Aufgabenziel
Geben Sie den Absatz im Seitenauszug, der mit „Was war also das Problem?“ beginnt, als knappe Stichpunktliste wieder und behalten Sie dabei seine wesentlichen Fakten bei.

Seitenauszug

Es ist wenige Wochen her, da rüttelte eine Meldung die deutsche Medienlandschaft auf, die bei manchem Leser ein befremdliches Unbehagen ausgelöst haben muss. Der Ökonomie-Professor Bernd Lucke sollte an der Universität Hamburg eine Einführungsvorlesung zur Makroökonomie halten. Es war eine Vorlesung von der Art, wie sie auch an vielen anderen deutschen Hochschulen zu finden ist: ein Frontalvortrag, vielleicht etwas eintönig, der erfahrungsgemäß für den einzelnen Studenten weniger lerneffizient ist, als die intensive Eigendidaktik in der örtlichen Hochschulbibliothek – solange das Smartphone außerhalb der verführerischen Handreichweite bleibt.

Was war also das Problem? Bernd Lucke ist Mitgründer der „Alternative für Deutschland“ und war bis Mitte dieses Jahrzehnts das wohl prominenteste Gesicht dieser Partei – bis er von seiner innerparteilichen Konkurrentin Frauke Petry, mit Unterstützung der rechtsradikalen Kräfte der Partei, gestürzt wurde und gedemütigt aus der Partei austrat. Dieser Umstand war für den AStA der Universität Hamburg Grund genug, zu einem großangelegten Protest gegen die Vorlesung Luckes aufzurufen. Es blieb nicht nur bei einer Demonstration vor dem Hörsaal. Hundertschaften an Protestlern stürmten, Banner der Antifaschistischen Aktion schwenkend, den Hörsaal. Lucke wurde körperlich angegangen, an eine Fortführung der Vorlesung war nicht mehr zu denken. Der Professor musste unter Polizeischutz den Campus verlassen.

AStA steht für „Allgemeiner Studierendenausschuss“ und bezeichnet das Exekutivorgan der Studentenvertretung der meisten deutschen Hochschulen. Als solches haben die dortigen Vertreter, also Studenten der jeweiligen Hochschule, die jährlich über Hochschulwahlen gewählt werden, die Aufgabe, die Interessen ihrer Studenten gegenüber der Hochschulleitung aber auch verschiedenen politischen Ebenen anzuzeigen und durchzusetzen. Für den AStA der Universität Hamburg war der Fall glasklar: Lucke war Mitgründer der AfD und müsse sich die rechtsextremen Auswüchse der Partei, die schon seit ihrer Gründung politisch, medial und gesellschaftlich tabuisiert wird, zurechnen lassen. Nach Ansicht nicht weniger der Demonstranten sei Lucke ein „Nazi-Schwein“. Eine solche Person habe keinen Platz im Hochschulwesen und jede Maßnahme ihn zu entfernen sei folglich gerechtfertigt.

Erfasste Daten
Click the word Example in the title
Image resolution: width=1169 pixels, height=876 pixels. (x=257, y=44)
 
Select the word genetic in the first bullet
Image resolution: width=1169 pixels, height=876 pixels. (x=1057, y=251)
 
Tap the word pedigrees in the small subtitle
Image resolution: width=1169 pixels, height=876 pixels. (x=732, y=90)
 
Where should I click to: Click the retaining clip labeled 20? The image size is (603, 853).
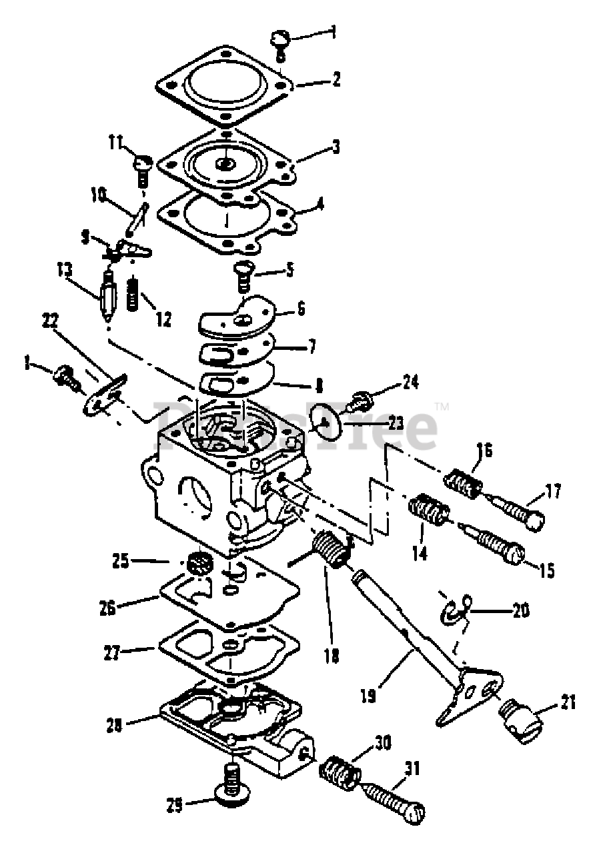(x=456, y=609)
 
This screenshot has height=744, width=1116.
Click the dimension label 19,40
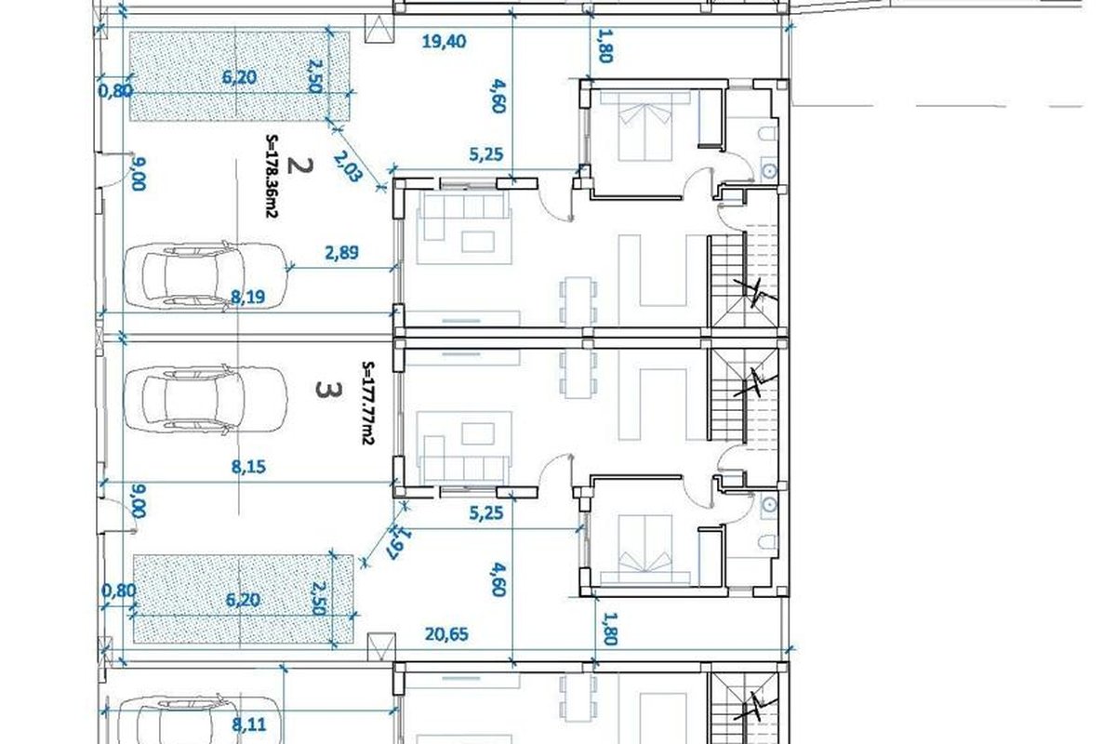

Musterlösung
– Bernd Lucke ist Mitgründer der „Alternative für Deutschland“ und war bis Mitte dieses Jahrzehnts das wohl prominenteste Gesicht der Partei.
– Seine innerparteiliche Konkurrentin Frauke Petry stürzte ihn mit Unterstützung der rechtsradikalen Kräfte der Partei, und er trat gedemütigt aus der Partei aus.
– Dieser Umstand war für den AStA der Universität Hamburg Grund genug, zu einem großangelegten Protest gegen Luckes Vorlesung aufzurufen.
– Es blieb nicht bei einer Demonstration vor dem Hörsaal: Hundertschaften an Protestlern stürmten den Hörsaal und schwenkten dabei Banner der Antifaschistischen Aktion.
– Lucke wurde körperlich angegangen, und die Vorlesung konnte nicht fortgesetzt werden.
– Er musste den Campus unter Polizeischutz verlassen.